For people with kidney disease, excess phosphorus can build up in the bloodstream, leading to serious complications.
“High phosphorus levels can cause calcium deposits in the blood, which can affect the heart and lungs among other organs,” Fiona explains. “It can increase the risk of cardiovascular disease, vascular calcification, and weak or brittle bones. It can also cause severe itching, known as chronic kidney disease associated pruritus (CKD-aP) and skin problems.”
To manage these risks, she carefully monitors her diet, reviews her monthly blood test results, and takes a phosphate lowering treatment with every meal.
“My phosphorus levels are almost always within the proper range,” she says. “But even with good control, there can still be long-term effects after many years on dialysis and managing phosphorus.”
She has experienced some of those complications firsthand. In one instance, a routine mammogram detected what doctors initially feared might be cancer. After a biopsy, it was determined to be a calcium deposit—likely related to long-term dialysis and the ongoing need for phosphate binders.
The Role of Phosphate-Lowering Therapies
Phosphate-lowering therapies (PLTs), such as phosphate binders, have been a critical part of Fiona’s treatment plan from the beginning.

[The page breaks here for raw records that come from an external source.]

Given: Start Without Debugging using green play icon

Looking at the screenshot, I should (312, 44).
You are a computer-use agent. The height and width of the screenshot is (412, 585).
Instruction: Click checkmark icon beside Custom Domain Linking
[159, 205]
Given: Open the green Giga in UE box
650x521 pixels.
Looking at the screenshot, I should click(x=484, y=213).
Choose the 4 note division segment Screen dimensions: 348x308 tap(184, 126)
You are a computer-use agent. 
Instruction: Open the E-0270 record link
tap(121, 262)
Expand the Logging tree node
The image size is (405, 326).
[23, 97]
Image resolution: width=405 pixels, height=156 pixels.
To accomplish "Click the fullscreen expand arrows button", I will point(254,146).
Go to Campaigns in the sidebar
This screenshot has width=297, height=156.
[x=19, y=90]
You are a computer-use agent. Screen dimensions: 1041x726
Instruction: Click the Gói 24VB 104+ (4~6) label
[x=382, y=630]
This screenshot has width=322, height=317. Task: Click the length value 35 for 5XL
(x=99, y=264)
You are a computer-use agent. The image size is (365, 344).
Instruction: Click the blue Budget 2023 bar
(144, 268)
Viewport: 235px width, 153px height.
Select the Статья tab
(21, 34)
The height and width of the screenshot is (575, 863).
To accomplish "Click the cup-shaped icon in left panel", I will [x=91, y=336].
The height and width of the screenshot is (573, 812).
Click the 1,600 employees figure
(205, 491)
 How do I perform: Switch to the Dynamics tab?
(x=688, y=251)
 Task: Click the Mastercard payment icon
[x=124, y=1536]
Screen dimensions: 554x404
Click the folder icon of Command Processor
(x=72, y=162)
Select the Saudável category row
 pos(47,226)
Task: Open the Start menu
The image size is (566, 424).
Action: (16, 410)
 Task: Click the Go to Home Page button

“They help keep my phosphorus levels stable,” she explains. “Fortunately, I tolerate the medication well, though I know some patients experience stomach irritation that can make taking them more difficult.”
For Fiona, the combination of medication, diet, and regular monitoring has helped her maintain healthy phosphorus levels throughout her dialysis journey.
Policy Changes Create New Challenges
In January 2025, the Centers for Medicare & Medicaid Services (CMS) implemented a 2024 policy change that placed oral-only medications—including PLTs—into the End-Stage Renal Disease (ESRD) payment system – known as the “Bundle.”
For patients like Fiona, this change created new challenges in accessing much needed medications.
“For 17 years, I received my medication from the same pharmacy” she says. “They were reliable and always sent reminders when my prescription was running low.”
After the policy change, she had to obtain her medication through her dialysis clinic instead.
“I didn’t even know my clinic had a pharmacy,” she says. “I had a lot of questions—about reliability, safety, and whether they could deliver the medication on time.”
Although clinic staff helped manage the process, delays occasionally occurred.
“There were times when my prescription didn’t arrive on time, and I was left without this important medication to take with meals,” she explains.
The new system also reduced the supply patients can receive at once.
“Previously, I received a three-month supply. Now, I can only receive one month at a time,” Fiona says. “It adds another layer of stress because I now have to monitor my supplies constantly and follow up to make sure refills are ordered.”
A Message to Policymakers
Fiona hopes that policymakers understand the real-life impact of policy decisions on patients.
“I would like CMS and Congress to remember that they are dealing with real people—real lives—not statistics,” she says. “Changes like this can create unnecessary chaos and concern for patients with serious medical needs.”
She also worries that expanding the bundling policy to Medicaid patients in 2026 could increase challenges for even more individuals living with kidney disease.
“I hope patient advocacy will help return the system to being more patient-centered,” she says.
Staying Focused on the Future
Despite the challenges, Fiona remains focused on maintaining her health and staying transplant ready.
Through careful phosphorus management, ongoing education, and patient advocacy, she continues to demonstrate the determination and resilience shared by many people living with kidney disease.
Her message to fellow patients is clear: stay informed, stay engaged in your care, and never stop advocating for your health.
“I remain as healthy as I can on dialysis,” she says. “And I’m hopeful about what the future holds.”